Gareth Jones est équitable, honnête, noble dans sa conduite. C'est le genre de héros qu'on voit rarement dans les films ces derniers temps, car les scénaristes préfèrent souvent des personnages retors et sombres. "Le rendre un peu moins chevaleresque uniquement pour "vendre" ce personnage n'aurait pas été juste par rapport au vrai Jones. Cependant, j'ai travaillé en effet avec James Norton (qui joue Jones) pour rendre son personnage aussi réaliste que possible, pour qu'on puisse se rapporter à lui. Nous l'avons rendu un peu maladroit, un peu rat de bibliothèque, un peu insistant. Quand il veut séduire, c'est toujours avec le même petit poème ridicule sur "la bataille des arbres"... Donc son personnage a d'autres couleurs que simplement un blanc immaculé", confie Agnieszka Holland.
La clef de l’histoire, selon la réalisatrice Agnieszka Holland, est l’intrigue de George Orwell lorsqu’il écrit son célèbre roman dystopique allégorique La Ferme des animaux. En découvrant le massacre des paysans ukrainiens, le journaliste Gareth Jones inspire d’une certaine manière le récit de George Orwell et en devient partie intégrante (le fermier du roman s’appelle Mr. Jones). "Nous tenions à ce que le film soit simple et réel ; nous avons employé des procédés stylistiques pratiquement invisibles, à l’exception des moments où nous voulions mettre en avant les mouvements, l’énergie, l’appétit de Jones pour la vérité : nous avons alors puisé notre inspiration dans l’avant-gardisme soviétique."
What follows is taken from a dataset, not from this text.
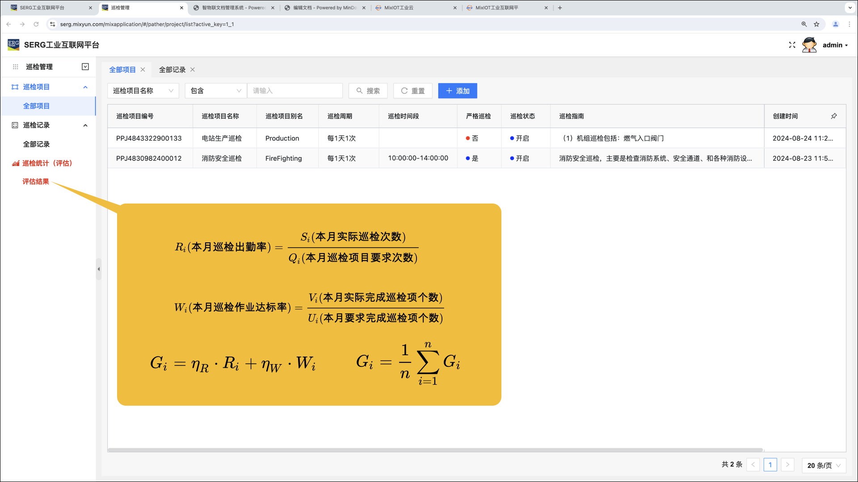Click the 添加 button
Agnieszka Holland est convaincue que le cinéma peut introduire certains faits et événements dans le récit mondial de l'histoire des hommes et les intégrer dans un niveau de conscience plus vaste. Selon la cinéaste, le cinéma a joué un rôle crucial dans le discours sur l'Holocauste, notamment aux États-Unis, et il a aussi changé l'attitude des Allemands. "Après la Seconde Guerre mondiale, presque personne ne parlait de l'Holocauste ; seules quelques histoires sur des juifs cachés circulaient. Il a fallu attendre des décennies pour que les gens commencent vraiment à en parler. La première production qui a fait entrer ce sujet dans le débat est, je crois, une série télévisée diffusée en 1978 qui s'intitulait Holocaust. Elle était kitsch, mais elle a fait beaucoup d'effet aux gens. Quand j'ai fait Europa Europa (Golden Globe du Meilleur film étranger et nominé aux Oscars), en 1990, il n'y avait pas encore beaucoup de films sur le sujet. Et puis il y a eu La Liste de Schindler et beaucoup d'autres ont suivi. L'impact de ces films a révélé le vrai pouvoir du cinéma : sa capacité à éduquer les gens et à générer de l'empathie."